Carry on the article about Belize's constitutional review past its last paragraph.

> _SELECTED TEXT_:
+ + + + + + +

Will Belize Get a People’s Constitution? Prospects and Challenges
Belize is embarking on its second constitutional review process since independence. While the review has cross-partisan support, preliminary criticisms about the composition of the People’s Constitution Commission, the body entrusted with the review, highlight the challenge of designing a membership approach that is transparent and representative yet manageable. Nevertheless, for the reform process and a potential referendum to succeed, the Commission must see itself not as a body of elite constitutional drafters but as a facilitator of a truly consultative process to ascertain and represent the aspirations of the Belizean people - writes Dr. Dylan Vernon
With the passage of the People’s Constitution Commission Act in October 2022, Belize became the latest Commonwealth Caribbean state to commit to a comprehensive process of constitutional reform. This is Belize’s second such effort since its independence from the United Kingdom in 1981. Two decades after the 1999 Political Reform Commission’s (PRC) final report and 41 years after independence, Belizeans have another opportunity to forge a totally new rule book for the state. The People’s Constitution Commission (PCC) is mandated to “draft and guide the process of promulgating a new Constitution for Belize or amendments to the Belize Constitution.” Whether this will just be another conservative exercise of minor incremental change or will actually ‘rock di system’ (the name of a radio show during the 1999 process) is still an open question. For those seeking the latter, it will be an uphill but not impossible undertaking. What is different this time around is that if the process results in a new constitution, its fate could be decided not by parliament alone but ultimately by the Belizean people in a referendum.
A Different Path to the 2022 Commission
In 1999 the PRC was the culmination of a five-year advocacy and education campaign by civil society groups that pressured reluctant political parties to act. This time around the civil society voices have been sporadic and the new reform process is commencing with limited popular demand and with a critical public education deficit. However, the People’s United Party (PUP) government, which took power in November 2020 after losing three consecutive general elections to the United Democratic Party (UDP), the other major party, made bold manifesto promises on improving good governance, including to initiate another constitutional reform debate. In doing so, it sought to appeal to those in civil society concerned about democratic decay and also to distinguish itself from the then-UDP government before the 2020 elections.

+ + + + + + +

> _DATA LISTING_:

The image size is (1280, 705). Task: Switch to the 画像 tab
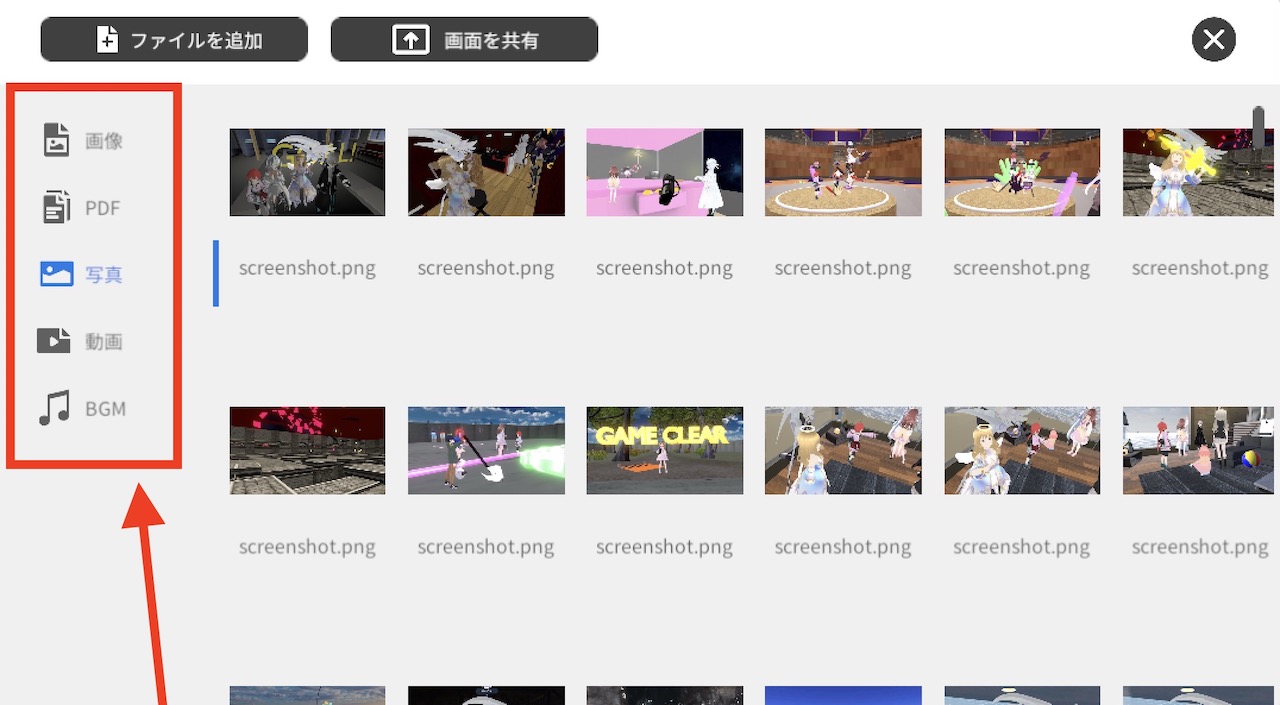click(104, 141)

+ + + + + + +

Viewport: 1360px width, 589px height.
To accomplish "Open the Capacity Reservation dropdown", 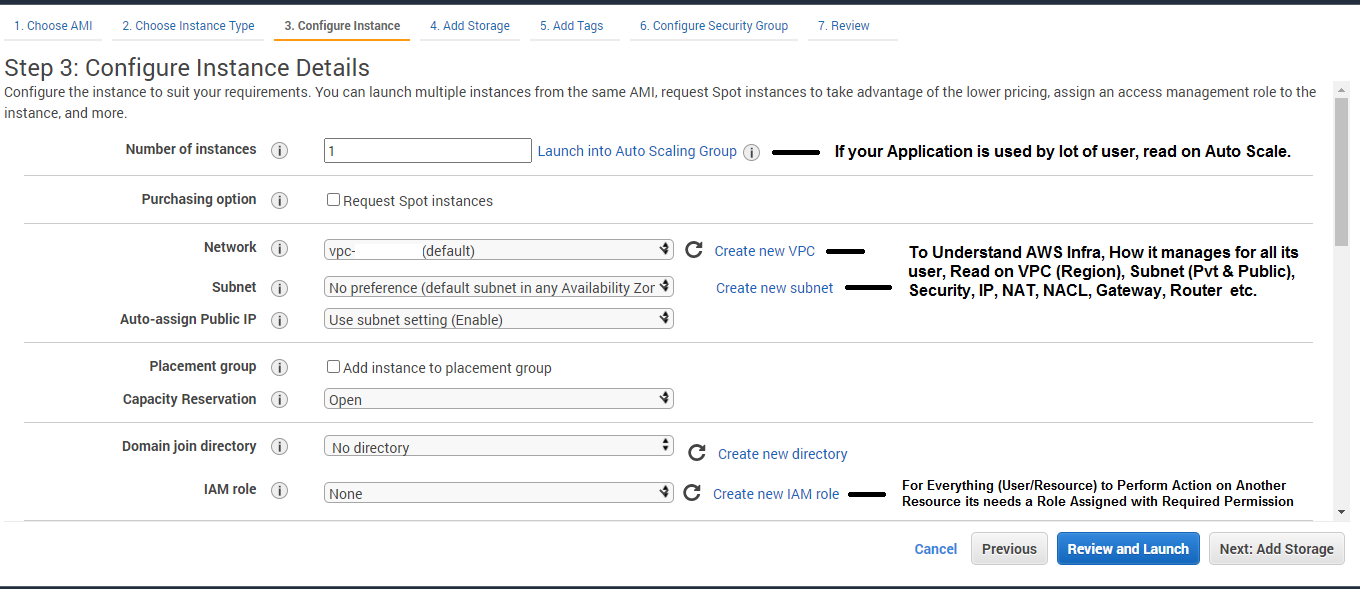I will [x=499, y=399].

+ + + + + + +

> _RESPONSE TO THIS TASK_:
The piecemeal and opportunistic approach to constitutional change led to renewed calls for a holistic reform process.
Yet, even before the PCC Act was passed, the PUP government sought to use its supermajority in the House of Representatives (26 to 5) to attempt substantive constitutional amendments. Four constitutional amendment bills have been tabled before the National Assembly since January 2021, which represents one-third of all such bills since independence. Two of these (the 9th Amendment Bill and 12th Amendment Bill) followed through on PUP manifesto promises to increase the efficiency of the judiciary; they were largely innocuous and passed with minimal objections. However, the other two proposed amendments came unexpectedly and created much controversy. The 10th Amendment Bill would have caused all the members of four constitutionally enshrined bodies, including the Election and Boundaries Commission, to vacate office on the same day as the dissolution of the National Assembly before a general election. The 11th Amendment Bill would have disqualified persons who had served specified prison sentences from membership in the National Assembly – and could have been used against the current Leader of the Opposition, Moses ‘Shyne’ Barrow, who served an almost 10-year prison sentence in the United States. By the end of 2021 the government heeded the voices of protest that urged that these two controversial amendments be shelved and deferred to the promised constitutional review. By highlighting existing concerns about the piecemeal and opportunistic approach to constitutional change, the aborted flirtations with constitutional adventurism led to renewed calls for a holistic reform process.
Another added impetus for constitutional reform came from an unexpected source – the debate on whether and when Belize should become a republic, stimulated by the visit to Belize of British royals in March 2022 and then by the death of Queen Elizabeth II. Unlike Barbados in 2021, the government did not move to transition Belize to a republic by parliamentary decree (it only needed a two-thirds majority vote in the House of Representatives) before the full constitutional review. Instead, that decision will be but one part of the coming constitutional review process.
A Powerful Mandate...and Early Challenges
Unlike the 1999 Commission that received only an executive mandate from the then-prime minister Said Musa and had no enabling legislation, the PCC Act establishes the 2022 Commission, empowers it to execute its mandate to conduct a comprehensive review of the current Constitution, and specifies how its recommendations are to be advanced by the National Assembly. In summary, the PCC Act gives the 2022 Commission broad powers to independently design and facilitate widespread educational and consultative processes with Belizeans at home and abroad and to make recommendations that reflect the concerns and desires of the Belizean people and that adhere to national values and principles – including some of those listed in the preamble of the current Constitution. The Commission will then prepare a report with recommendations for constitutional amendments or a new constitution, including, if it so decides, a draft of these amendments. The report will be presented by the Commission to the Prime Minister, the Honourable John Briceño, who will thereafter submit it to the National Assembly. While the government has publicly committed to a referendum at the end of the process, section 22 of the Act states that the National Assembly must pass a “resolution declaring that the matter stated in the report … is of sufficient national importance” to be put to referendum.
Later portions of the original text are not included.